29. When considering procedural fairness, our assessment is concerned with the evidence now available to us, not with the situation as understood by the Judge at the time of her decision to proceed with the appeal in the absence of the respondent. The test is therefore not one of whether her decision was properly open to her or was Wednesbury unreasonable or perverse. The test, and sole test, is whether the decision was unfair.
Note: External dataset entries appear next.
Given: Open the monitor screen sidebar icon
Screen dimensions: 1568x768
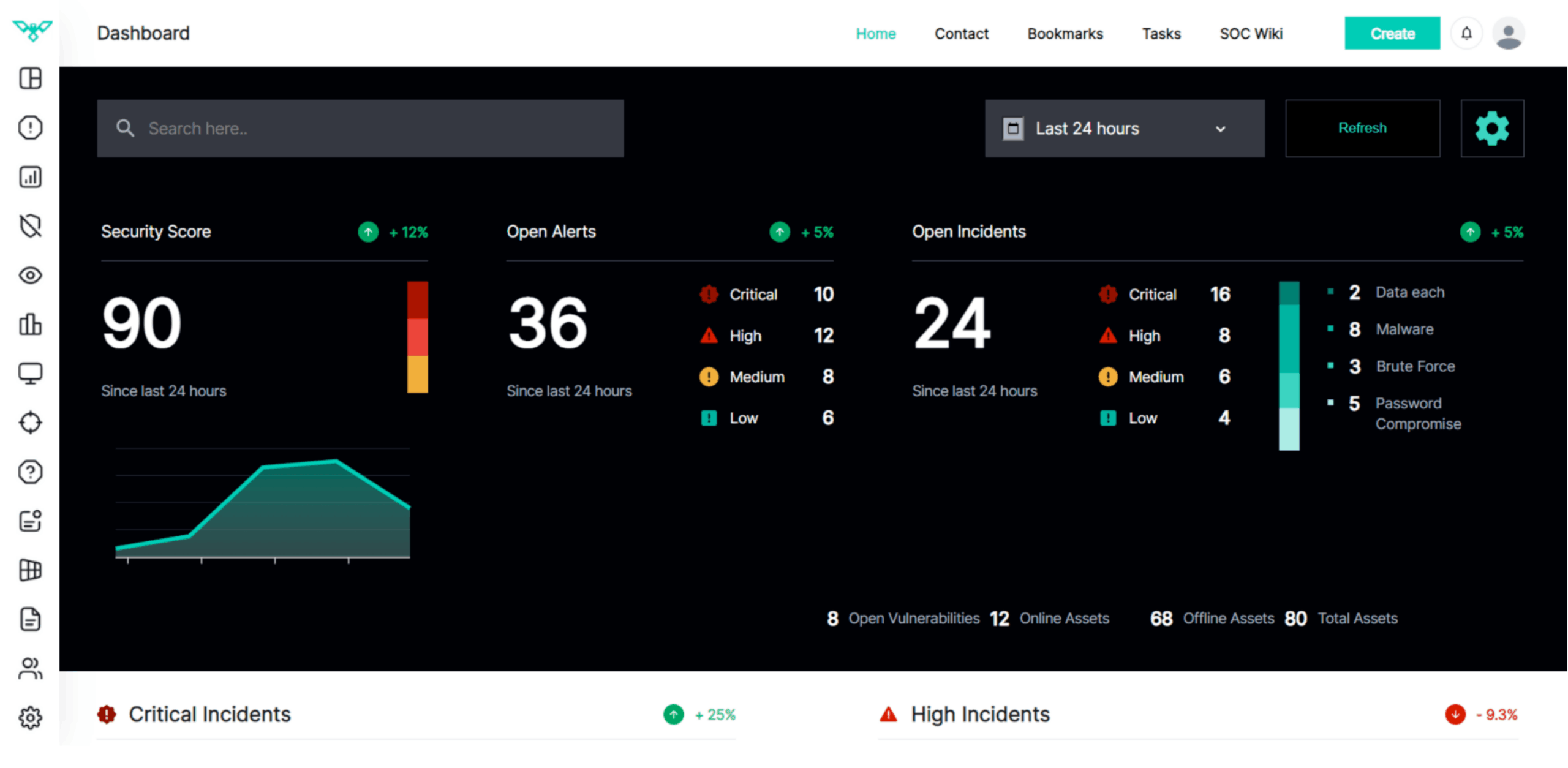Looking at the screenshot, I should click(x=30, y=373).
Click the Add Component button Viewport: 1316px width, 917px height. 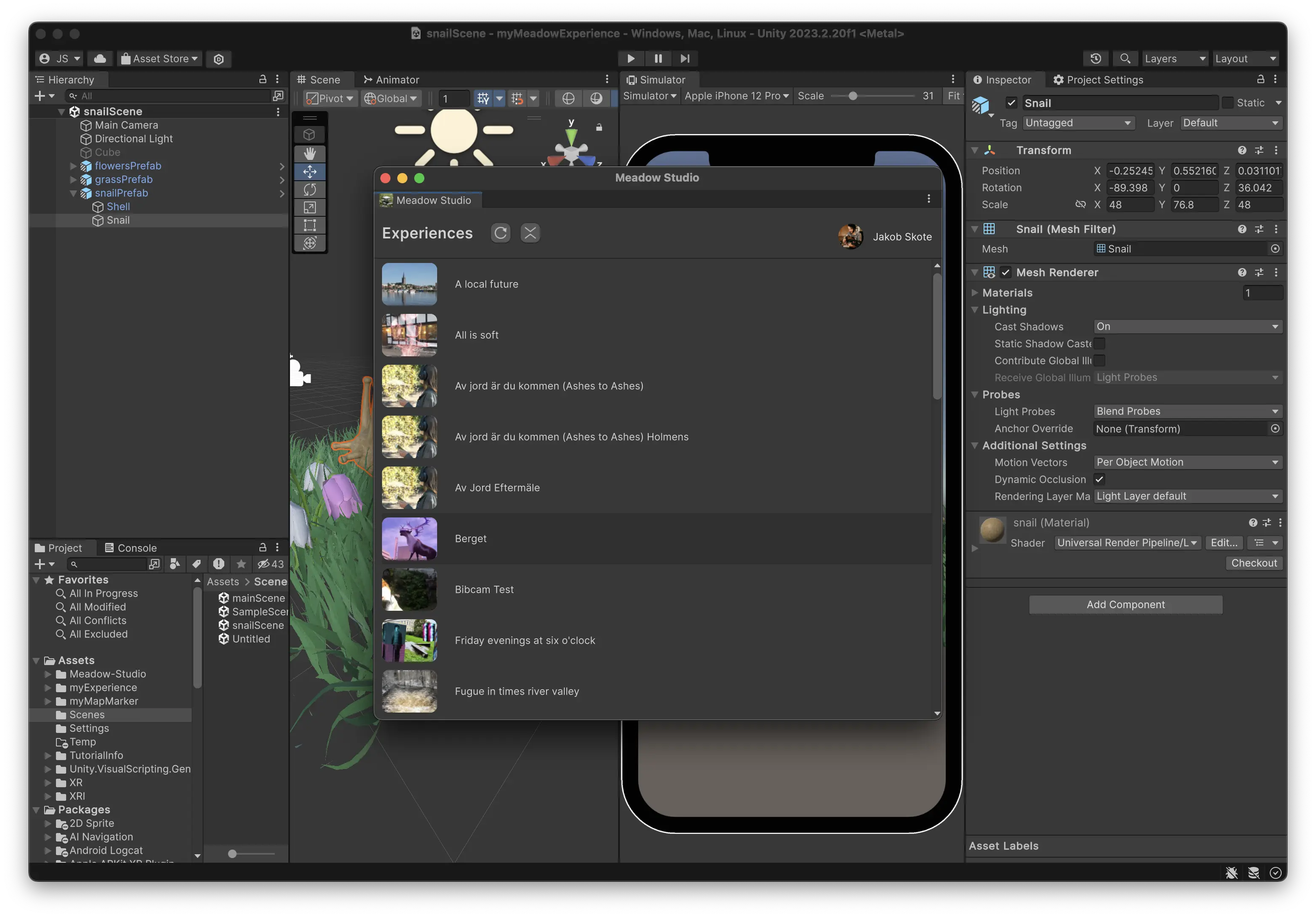(x=1125, y=604)
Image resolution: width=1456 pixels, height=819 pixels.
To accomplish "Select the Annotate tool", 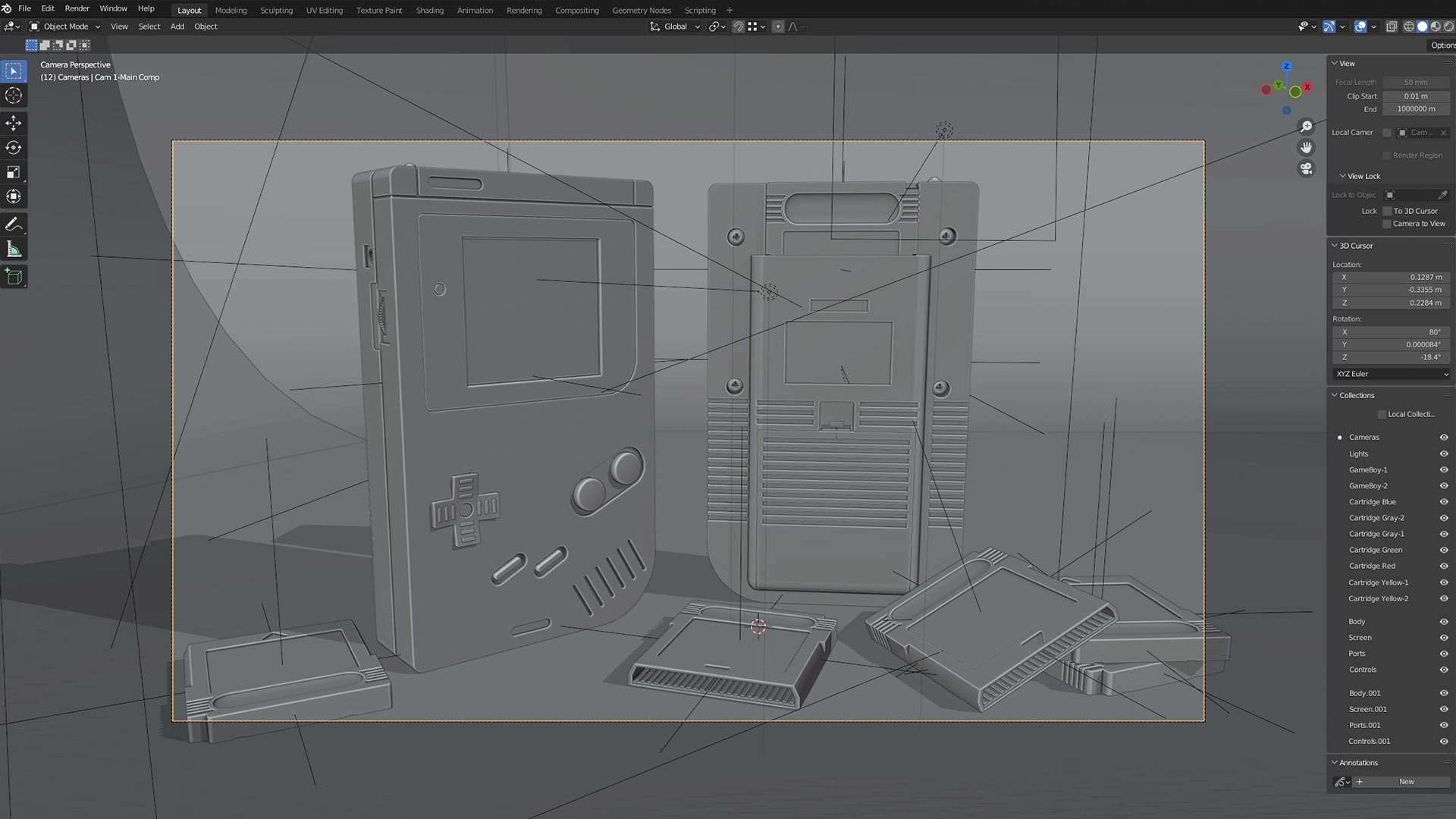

30. We observe that the common law imposes minimum standards of procedural fairness, with fairness being conducive to the rule of law: R (Citizens UK) v. Secretary of State for the Home Department [2018] EWCA Civ 1812, [2019] 1 All E.R. 416, at [83]. The scope of the duty of fairness is context specific. We are satisfied that the Secretary of State wished to attend the hearing before the First-tier Tribunal and defend her decision. That she did not do was solely because she did not receive notice of the hearing and so was unfairly denied the right to be heard. We observe the guidance of the House of Lords in General Medical Council v. Spackman [1943] AC 627, 644-645, per Lord Wright, that "if the principles of natural justice are violated in respect of any decision, it is, indeed, immaterial whether the same decision would have been arrived at in the absence of the departure from the essential principles of justice. The decision must be declared to be no decision." We adopt such approach in this matter.
31. We set aside the decision of the Judge on the ground of procedural unfairness.
32. The claimant's appeals are remitted to the First-tier Tribunal as the effect of the error has been to deprive the Secretary of State of a fair hearing before the First-tier Tribunal: Practice Statement 7.2(a) of the Senior President's Practice Statements of 25 September 2012.
33. The Secretary of State is entitled to defend her decision, and ultimately it will be for the First-tier Tribunal to make its reasoned decision. However, we observed to Mr. Tufan at the conclusion of the hearing that the Secretary of State may wish to review her decision before these appeals are next heard. We agree that, excluding the matter of procedural fairness, the Judge carefully considered the evidence before her, and no proper complaint can be made as to the approach adopted. She identified the Secretary of State as being unable to discharge the evidential burden placed upon her. Having considered the evidence presently placed before us we agree that the Secretary of State can expect most reasonable Judges, properly directed, to reach the same conclusion. The evidence relied upon by the Secretary of State is limited for the reasons identified by the Judge. We are satisfied that the complaints made at paras. 2 and 3 of the Secretary of State's grounds of appeal, when taken at their highest, are not by themselves sufficient to undermine our conclusion as to the likely approach to be adopted by most judges, properly directing themselves, in respect of this appeal.

Notice of Decision
34. The making of the decision by the First-tier Tribunal, dated 10 February 2021, involved the making of a material error on a point of law. We set aside the Judge's decision in its entirety pursuant to section 12(2)(a) of the Tribunals, Courts and Enforcement Act 2007.
35. No findings of fact are preserved.
36. The matter is remitted to the First-tier Tribunal for a hearing before any judge other than Judge of the First-tier Tribunal Murshed.